Klang das Urmodell doch recht muffig, verhangen und wenig luftig, sind diese Attri-bute beim modifizierten Modell mit erhöhtem
Ruhestrom und höherer Spannungs-verstärkung wie weggeblasen. Dieser klingt frisch, aber nicht spitz oder analytisch, der Klang löst sich gut von den Lautsprechern, die Basswiedergabe ist prima
und man kann mit diesem Verstärker stundenlang Musik hören, ohne das irgendetwas nervt. Dieses kleine, einfache und preiswerte Verstärkerchen kann es durchaus mit Industrieprodukten der heutigen
1000€ Klasse aufnehmen. Bedingt durch die recht überschaubare Ausgangsleistung, sollte jedoch ein Lautsprecher mit ordentlichem Wirkungsgrad und einem gutmütigen Impedanzverlauf gewählt werden.

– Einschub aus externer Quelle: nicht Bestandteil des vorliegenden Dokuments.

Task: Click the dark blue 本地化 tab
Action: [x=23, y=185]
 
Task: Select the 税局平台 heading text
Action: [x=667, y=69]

In diesem Punkt sind viele Fertiggeräte, bedingt durch die teils höhere Ausgangsleistung, natürlich flexibler einsetzbar.
Klingt der neue El Cheapo wirklich so bestechend, bzw. beängstigend gut, wie die beiden Musikliebhaber des AAA-Forums schrieben?
Nun, so weit würde ich definitiv nicht gehen.
Dazu ist der Mitteltonbereich dann doch nicht geschmeidig und feinklingend genug. Stimmen werden recht deutlich hörbar etwas zu grobkörnig, mit zu wenig Volumen wiedergegeben. Die Hochtonauflösung ist viel besser geworden, aber da geht natürlich doch noch ein wenig mehr. Die Basswiedergabe ist erstaunlich gut, trotz des einfachen Schaltnetzteils und der nicht üppigen Siebkapazität, aber auch hier geht es selbstverständlich noch tiefer und präziser. Der Klang löst sich wirklich sehr gut von den Lautsprechern und klebt nicht an der Lautsprechermembran. In dieser Disziplin war der Vergleichsverstärker SE12 spez. Mono nur geringfügig besser, indem einzelne Instrumente mit noch etwas mehr Tiefenstaffelung wiedergegeben wurden. Insgesamt war SE12 dem modifiziertem El Cheapo klanglich doch noch ein Stück überlegen, aber bei weitem nicht mehr in diesem Maße wie er es beim Urmodell noch war.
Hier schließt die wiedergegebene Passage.